Aim of the task
Render the data below as a two-column CSV with the header columns "prompt" and "target", giving one row per request: the request text under "prompt" and its answer under "target". Enclose each field in double quotes, replace line breaks with spaces, and omit the pictures.

Target pointing data
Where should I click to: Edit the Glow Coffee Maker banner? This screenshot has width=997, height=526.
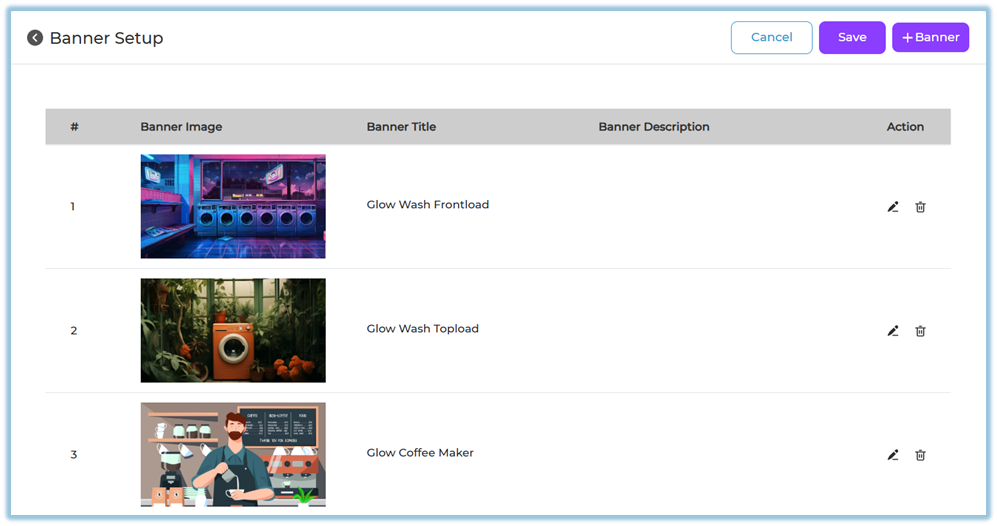coord(893,455)
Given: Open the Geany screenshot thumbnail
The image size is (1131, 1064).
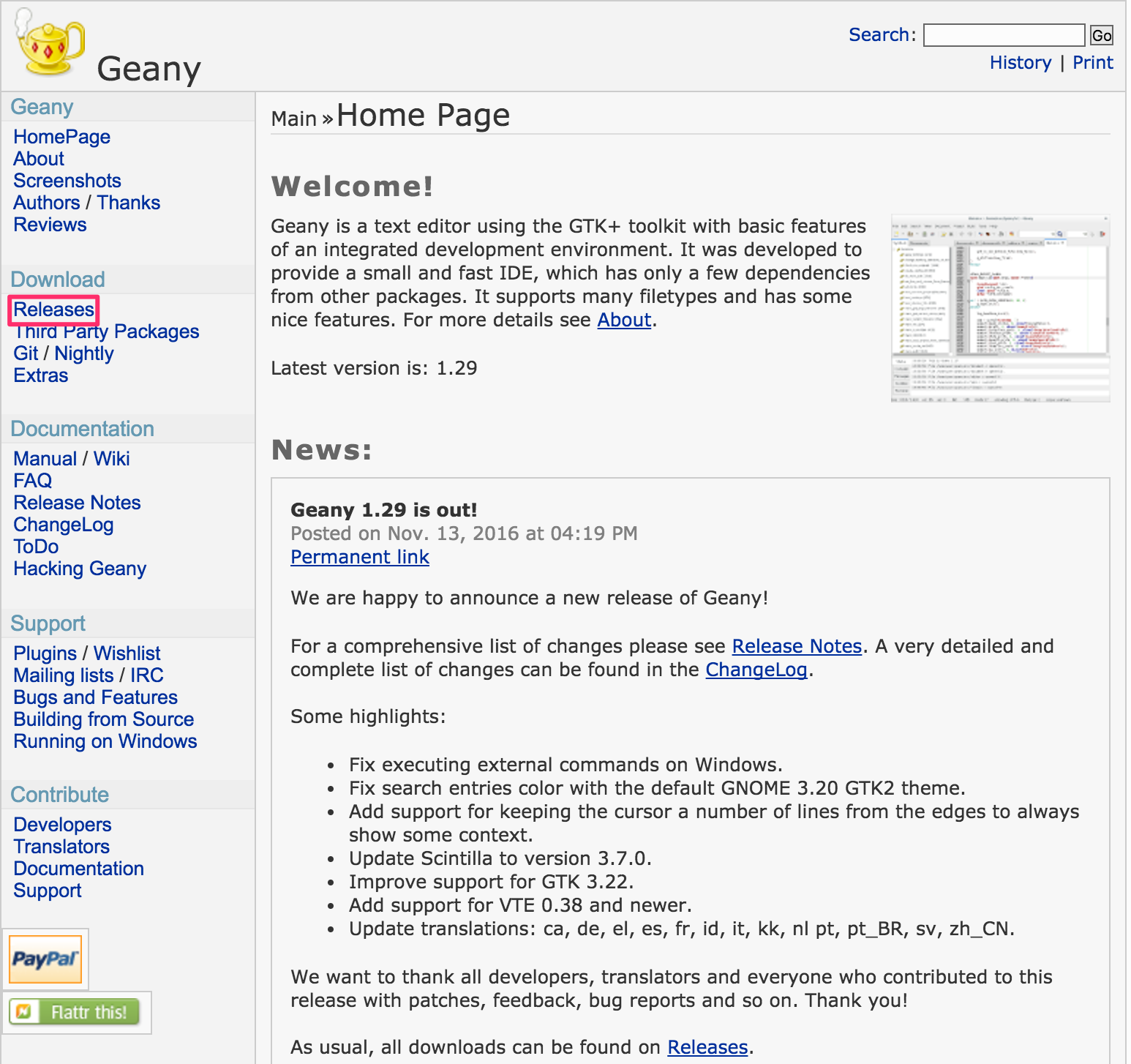Looking at the screenshot, I should click(x=999, y=308).
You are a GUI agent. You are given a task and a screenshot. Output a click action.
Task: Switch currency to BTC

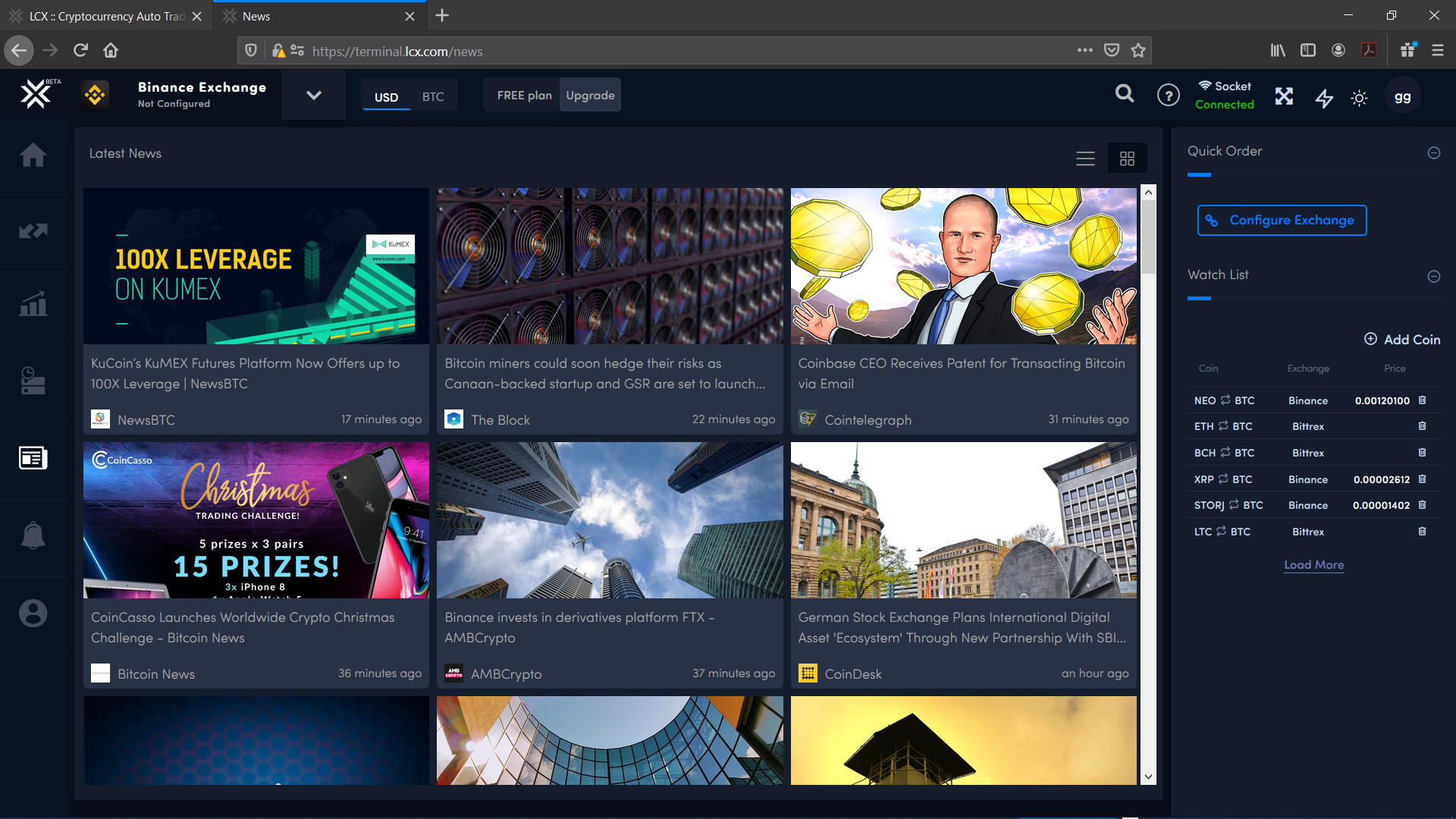433,97
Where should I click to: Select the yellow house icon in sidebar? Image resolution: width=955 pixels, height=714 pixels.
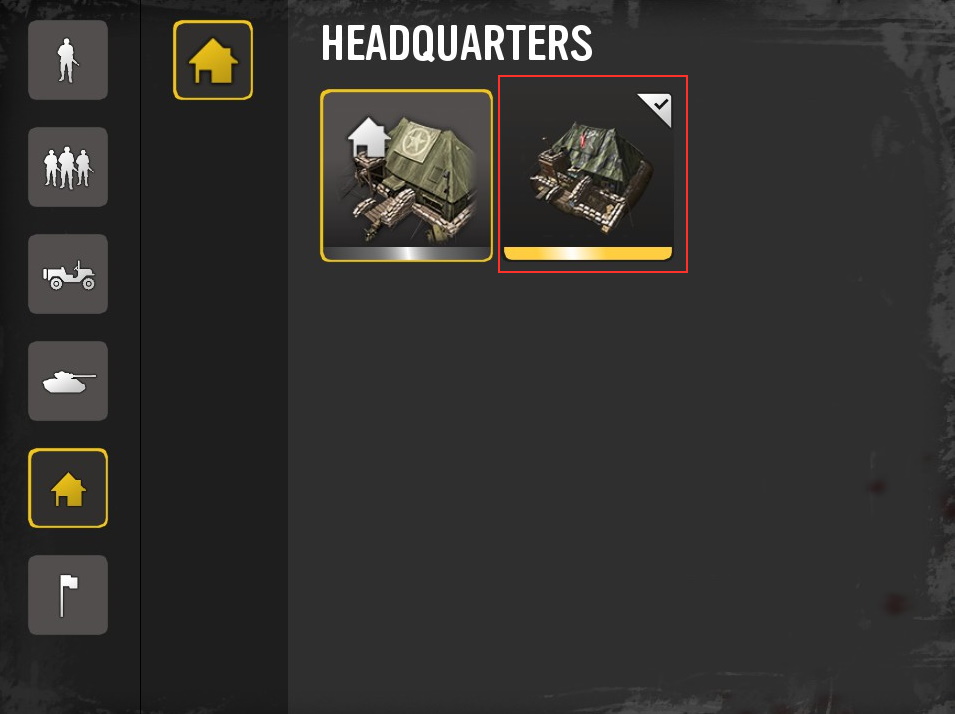(68, 488)
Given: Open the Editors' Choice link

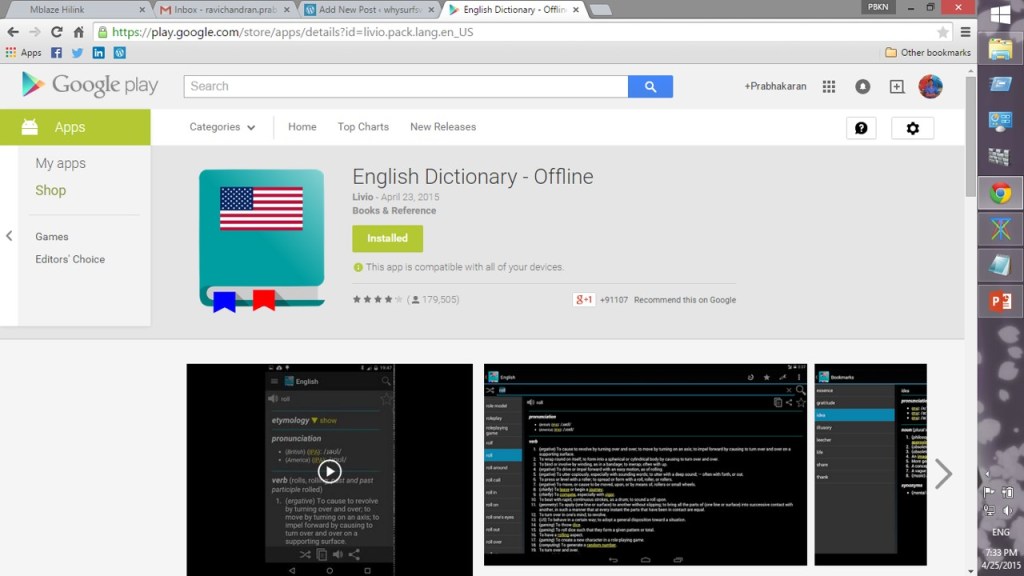Looking at the screenshot, I should (70, 259).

Correct response
prompt,target
"Where should I click to: Edit the Glow Coffee Maker banner? This screenshot has width=997, height=526.","coord(893,455)"
"Given: Open the Geany screenshot thumbnail The image size is (1131, 1064).","Looking at the screenshot, I should click(x=999, y=308)."
"You are a GUI agent. You are given a task and a screenshot. Output a click action. Task: Switch currency to BTC","433,97"
"Where should I click to: Select the yellow house icon in sidebar? Image resolution: width=955 pixels, height=714 pixels.","(68, 488)"
"Given: Open the Editors' Choice link","Looking at the screenshot, I should (70, 259)."